Just Enough Power for Books
The slow Mediatek P22T processor here isn’t helped by a mere 2GB of RAM. There’s 22.96GB of available storage, plus a slot for a microSD card (up to 256GB).
Our Geekbench benchmarks crashed multiple times, apparently running out of memory; Basemark Web stalled for the same reason. The official Geekbench browser shows no results for the Lenovo Tab M10 HD, so I bet the benchmarks just don’t run on this device. The Geekbench scores for this chip what you’d expect for the low price: 223 single-core and 1004 multi-core, worse than the Galaxy Tab S6 Lite and Galaxy Tab A 8.4.
Fortunately, reading apps don’t need much processing power, and since the tablet supports the full Google Play store, any reading app you want can be installed.
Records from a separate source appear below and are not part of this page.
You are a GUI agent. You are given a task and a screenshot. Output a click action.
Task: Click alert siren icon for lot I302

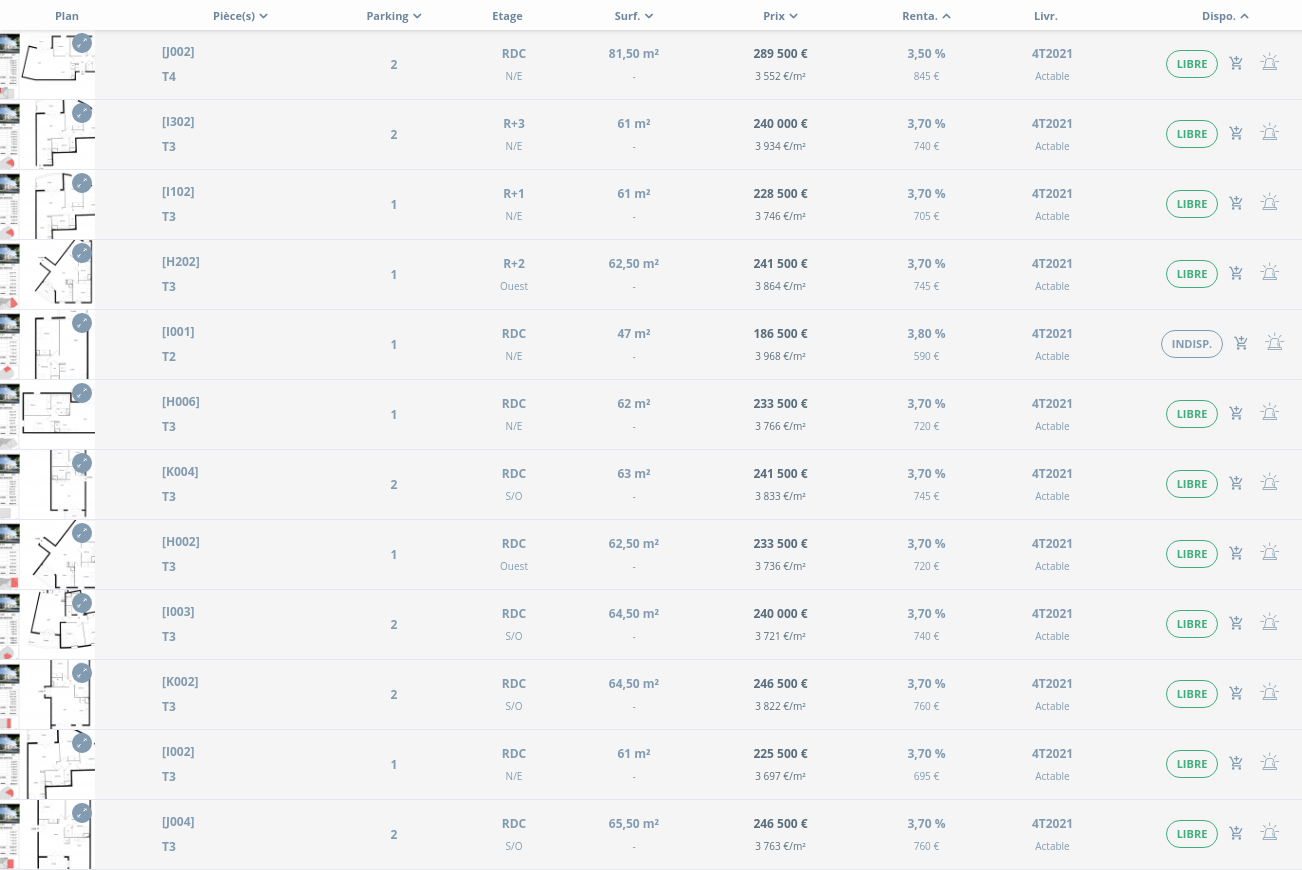[x=1269, y=133]
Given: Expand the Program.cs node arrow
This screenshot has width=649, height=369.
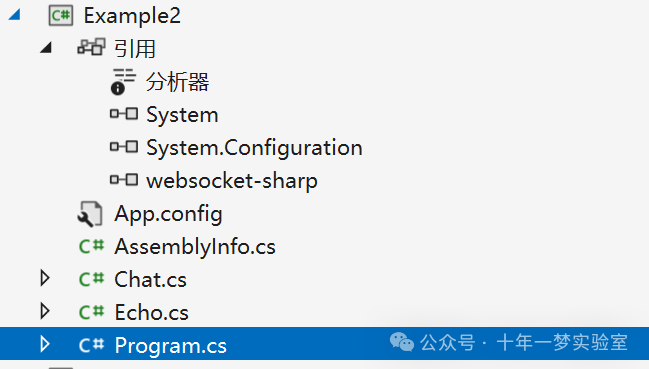Looking at the screenshot, I should 45,344.
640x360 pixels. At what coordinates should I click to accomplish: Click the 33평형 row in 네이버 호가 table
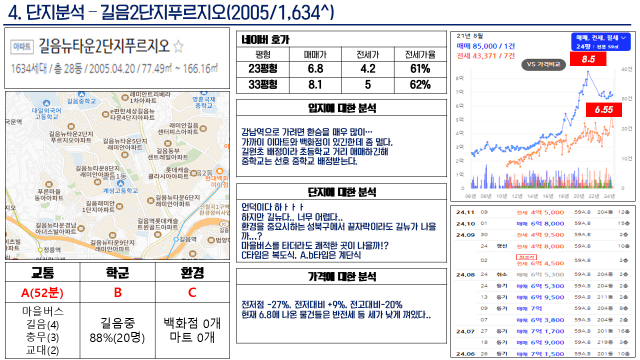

We tested Nook, Kindle, Audible, VIZ Manga, Astonishing Comics Reader, and Marvel Unlimited apps and they all worked just fine, displaying books clearly in any format. The page turns in Marvel Unlimited were just a tad slower than I’d prefer, but that’s a minor gripe. You can add books using the microSD card slot, a USB-C cable, or any cloud service. As long as you aren’t too put off by the low-res screen, the world of reading is absolutely at your fingertips here.
The slow processor definitely affects performance in other apps. Screen transitions throughout the UI are slow and often jerky. When we tried to play the relatively low-intensity game Alto’s Odyssey, we saw pauses, stutters and dropped frames. Even scrolling web pages had noticeable issues with text blurring. The occasional pauses, stuck transitions, and keyboard lag mean this is not a good device for document editing or markup.
The processor also affects the 5MP front camera and 8MP main camera. It’s very easy to take out-of-focus shots with the main camera if you aren’t patient, because it takes more than a second to lock in focus. (Neither camera is worth talking more about; they’re both slow and produce poor photos.)
Comics look bright and beautiful.
The tablet has dual-band, 802.11ac Wi-Fi, along with Bluetooth 5.0. Speeds are limited by the slow processor; using a 500Mbps source connection that showed 500Mbps down on faster devices, I couldn’t get more than 313Mbps down on this tablet. It also didn’t do as well as an iPad Air in a weak-signal location, dropping out well before the iPad did. But in middling Wi-Fi locations downloading relatively small files, it was just fine.
We got 6 hours 20 minutes of continuous video playback with the screen brightness at 100%. That’s par for the course with 10-inch tablets. It took three hours to recharge with its 10-watt charger.
For Reading and Only Reading
Don’t push the Nook Tablet too far, and it’ll be a fine reading companion. It’s a well-built but bottom-rung Android tablet capable of showing books, playing videos, and not much else. It’s nowhere near as capable as a base-model iPad ($329) or a more powerful Android tablet such as the Samsung Galaxy Tab S6 Lite ($349.99), but it costs half as much. The Amazon Fire HD 8 is even less expensive than the Nook tablet, but it really forces Amazon content on you; that’s fine if what you want is Amazon content, but only if that’s what you want. If you’re looking for a basic color tablet for books from multiple sources, music, and Netflix, you can certainly do worse than to get this one and enjoy the novelty of in-person customer support at Barnes & Noble’s remaining stores.
Barnes & Noble Nook 10″ HD Tablet Designed With Lenovo
The Bottom Line
Barnes & Noble’s 10-inch Nook-branded Lenovo tablet is a flexible reading device, but don’t try to play games or do schoolwork on it.